Elsner war im ersten Prozess rechtskräftig wegen Untreue zur Höchststrafe von zehn Jahren verurteilt worden, wovon er viereinhalb Jahre abgesessen hat, bis er im Sommer 2011 aus gesundheitlichen Gründen für haftunfähig erklärt worden war und entlassen wurde. Im zweiten BAWAG-Strafprozess ist Elsner nur wegen einer Subsidiarklage der BAWAG mitangeklagt - die Staatsanwaltschaft hatte auf eine neuerliche Anklage verzichtet. Auf die Einvernahme Elsners wird vonseiten der Anklage nicht verzichtet. Richter Böhm will in dem Verfahren die umfangreichen Einvernahmen Elsners aus dem ersten Verfahren vorlesen. Die Bank will auf Elsners Pensionsabfindung zugreifen und erhofft sich durch die Klage bessere Chancen im Zivilverfahren.
Flöttl-Vermögen
Am Dienstag stand vor allem das Vermögen des ebenfalls angeklagten Spekulanten Wolfgang Flöttl im Vordergrund. Die BAWAG hatte Flöttl nach den Verlusten in den Karibik-Geschäften wiederholt Kredite gewährt, wobei das Vermögen Flöttls als ausreichend für die Fortsetzung der Geschäftsbeziehung angesehen worden ist. Böhm wollte von den Angeklagten heute wissen, wann sie vom "ausreichenden Vermögen" Flöttls informiert worden waren.
Die angeklagten Ex-BAWAG-Vorstände - Christian Büttner, Herbert Kreuch und Josef Schwarzecker sowie der damalige BAWAG-Generalsekretär Peter Nakowitz - betonten, dass sie von Elsner über das Vermögen Flöttls informiert worden waren. An Details, wann das war, erinnerten sie sich heute nur eingeschränkt.
Büttner betonte, dass er sich auch nach dem Bekanntwerden des Totalverlustes aus dem Karibik-II-Geschäften im Oktober 1998 über die Werthaltigkeit des Flöttl-Vermögens informiert habe. Außerdem hätte ja der damalige Wirtschaftsprüfer, der Mitangeklagte Robert Reiter, das Flöttl-Vermögen ohne Beanstandungen für die Bilanz geprüft, meinte Büttner heute.
Darüber hinaus hätte allein der Verkauf des Van-Gogh-Gemäldes "Portrait des Dr. Gachet" rund 100 Mio. Dollar eingebracht.
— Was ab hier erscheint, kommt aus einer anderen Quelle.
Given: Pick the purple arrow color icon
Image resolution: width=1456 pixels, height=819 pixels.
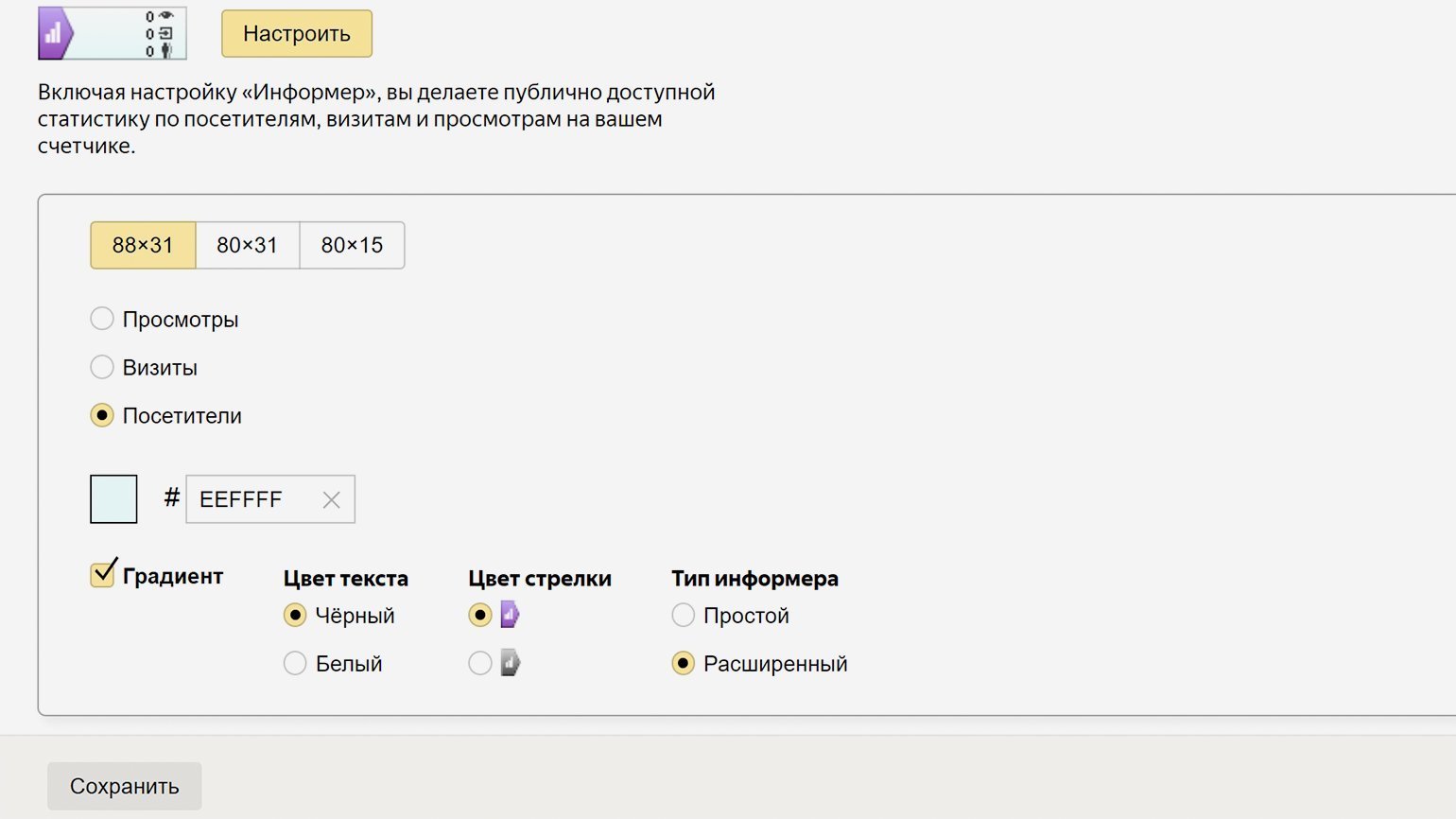Looking at the screenshot, I should point(510,616).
Kreuch und Schwarzecker sagte heute aus, dass sie sich auf die Aussagen Elsners vertraut hätten. Für Schwarzecker galt Elsner als "Kunstexperte", außerdem hätte er viel Kontakt mit dem angeklagten Flöttl gehabt.
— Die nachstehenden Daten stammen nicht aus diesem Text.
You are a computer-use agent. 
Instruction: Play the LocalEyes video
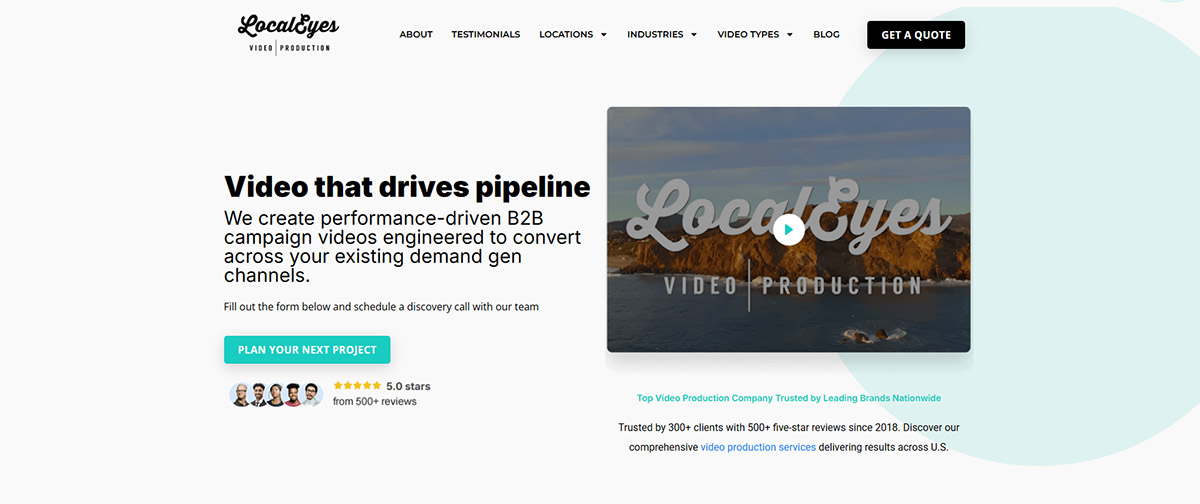pos(788,230)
Das neuerliche Nichterscheinen Elsners erschwert die Arbeit des Gerichts wesentlich und führt zu Verzögerungen. Richter Böhm kommt in den zentralen Punkten ohne Elsners Aussagen nunmehr schwer voran, weshalb er auf das Verlesen von Protokollen ausgewichen ist.
Wie lange das so weiter gehen kann, scheint aber unklar zu sein. Sollte Elsner auch weiterhin nicht erscheinen, dann könnte nach einer gewissen Zeitspanne - dabei dürfte sich um Wochen handeln - letztlich auf seine Aussagen verzichtet werden. Der Prozess wird am Mittwoch mit weiteren Protokoll-Verlesungen fortgesetzt.